### What needs to be done
Read through the entries below and return each line with the word "will".

-=-=-=-=-

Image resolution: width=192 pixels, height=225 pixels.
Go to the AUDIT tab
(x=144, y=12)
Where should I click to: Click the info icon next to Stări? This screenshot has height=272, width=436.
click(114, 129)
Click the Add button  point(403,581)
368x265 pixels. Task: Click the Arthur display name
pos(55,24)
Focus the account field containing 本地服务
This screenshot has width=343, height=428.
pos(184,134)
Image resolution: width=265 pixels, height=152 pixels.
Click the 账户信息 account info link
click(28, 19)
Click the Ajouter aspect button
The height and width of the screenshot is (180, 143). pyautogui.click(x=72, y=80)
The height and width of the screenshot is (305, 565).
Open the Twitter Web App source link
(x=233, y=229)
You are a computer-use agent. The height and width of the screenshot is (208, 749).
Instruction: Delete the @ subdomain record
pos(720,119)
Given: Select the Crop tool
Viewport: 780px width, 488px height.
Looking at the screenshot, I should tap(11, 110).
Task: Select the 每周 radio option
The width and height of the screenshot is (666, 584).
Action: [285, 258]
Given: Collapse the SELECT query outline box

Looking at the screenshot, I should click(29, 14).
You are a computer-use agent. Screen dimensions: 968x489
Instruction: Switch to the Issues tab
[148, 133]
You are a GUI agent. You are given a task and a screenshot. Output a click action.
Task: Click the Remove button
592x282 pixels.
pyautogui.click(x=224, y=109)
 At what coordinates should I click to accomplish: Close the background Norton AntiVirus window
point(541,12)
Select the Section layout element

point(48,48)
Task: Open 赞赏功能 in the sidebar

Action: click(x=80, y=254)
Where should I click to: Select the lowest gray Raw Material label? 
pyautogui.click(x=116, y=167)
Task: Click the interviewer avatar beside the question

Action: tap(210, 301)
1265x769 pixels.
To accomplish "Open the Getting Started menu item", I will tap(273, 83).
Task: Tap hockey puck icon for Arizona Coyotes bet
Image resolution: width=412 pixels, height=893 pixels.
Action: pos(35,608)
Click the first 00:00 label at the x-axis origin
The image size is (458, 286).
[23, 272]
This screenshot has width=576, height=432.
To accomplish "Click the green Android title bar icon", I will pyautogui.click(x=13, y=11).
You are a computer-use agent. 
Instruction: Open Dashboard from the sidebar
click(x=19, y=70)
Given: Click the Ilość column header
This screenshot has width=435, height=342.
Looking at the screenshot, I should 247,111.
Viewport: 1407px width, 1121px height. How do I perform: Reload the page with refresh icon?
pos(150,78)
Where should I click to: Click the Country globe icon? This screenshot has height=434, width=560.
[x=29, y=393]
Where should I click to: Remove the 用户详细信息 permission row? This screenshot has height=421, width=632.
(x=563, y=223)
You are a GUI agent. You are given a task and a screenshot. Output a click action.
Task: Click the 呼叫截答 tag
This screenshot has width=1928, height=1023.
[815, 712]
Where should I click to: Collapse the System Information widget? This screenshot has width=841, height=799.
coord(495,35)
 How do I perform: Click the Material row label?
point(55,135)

-=-=-=-=-

### Result below
To accomplish "Open the Getting Started menu item", I will tap(273, 83).
To accomplish "Click the green Android title bar icon", I will pyautogui.click(x=13, y=11).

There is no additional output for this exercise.